Please, without any pictures, transcribe the lines from the one holding "Click the window" to the end of the listing, both ends included.

● ● ● ● ● ● ●

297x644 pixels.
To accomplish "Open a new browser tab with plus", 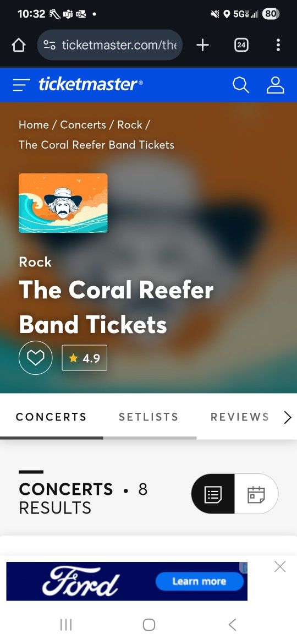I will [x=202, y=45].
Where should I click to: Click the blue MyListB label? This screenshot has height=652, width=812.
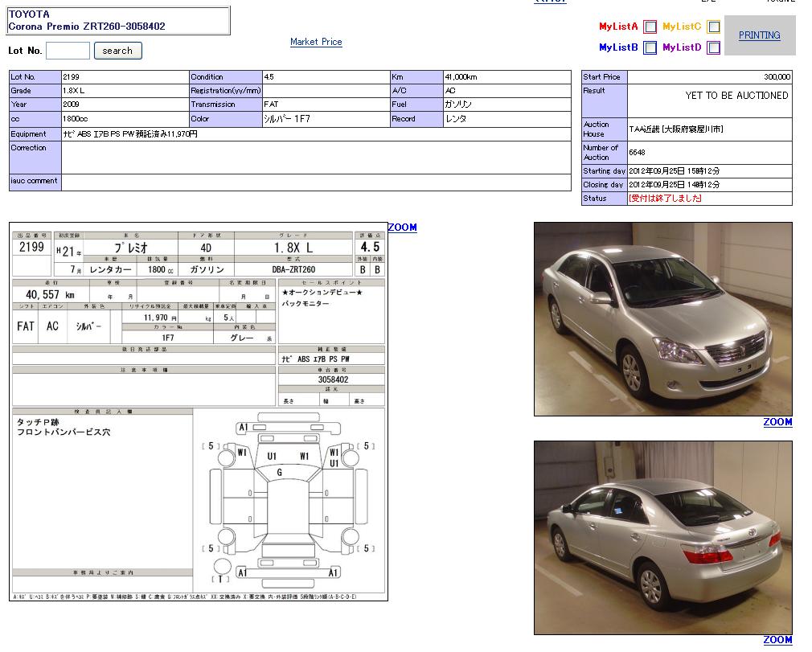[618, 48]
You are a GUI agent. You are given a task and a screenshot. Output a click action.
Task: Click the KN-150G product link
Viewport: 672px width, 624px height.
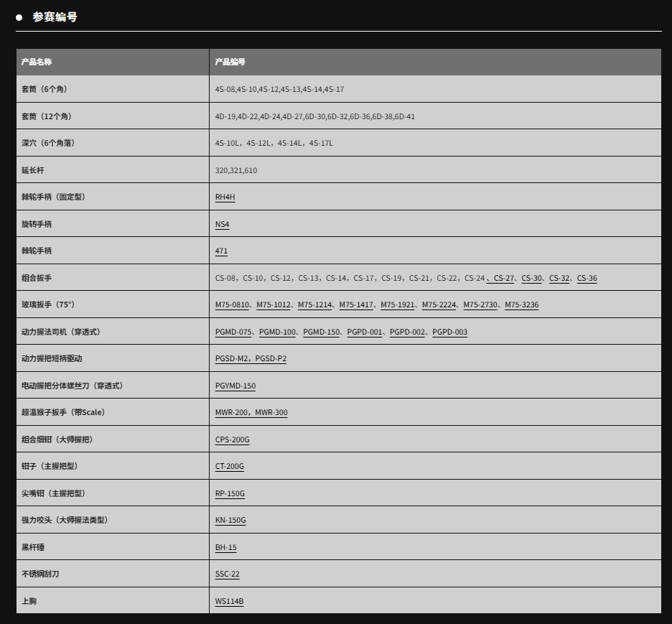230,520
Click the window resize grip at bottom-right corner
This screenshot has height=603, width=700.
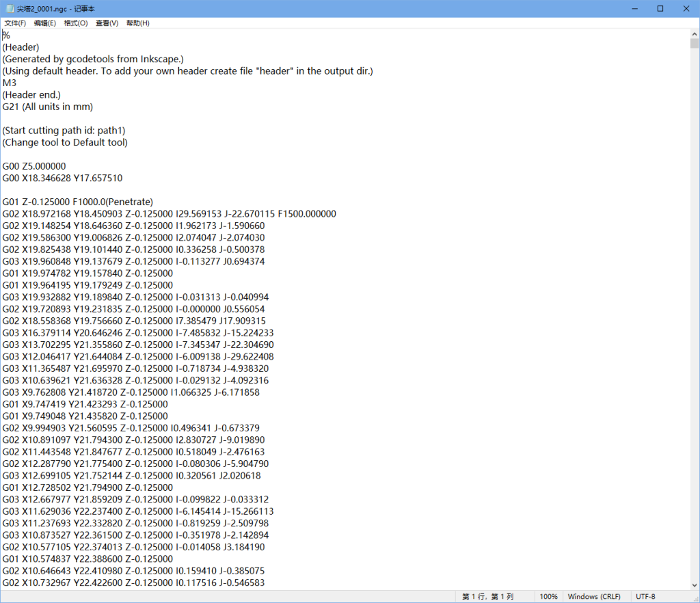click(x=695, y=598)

● ● ● ● ● ● ●

> **Solution to this problem**
Click the window resize grip at bottom-right corner
This screenshot has height=603, width=700.
click(x=695, y=598)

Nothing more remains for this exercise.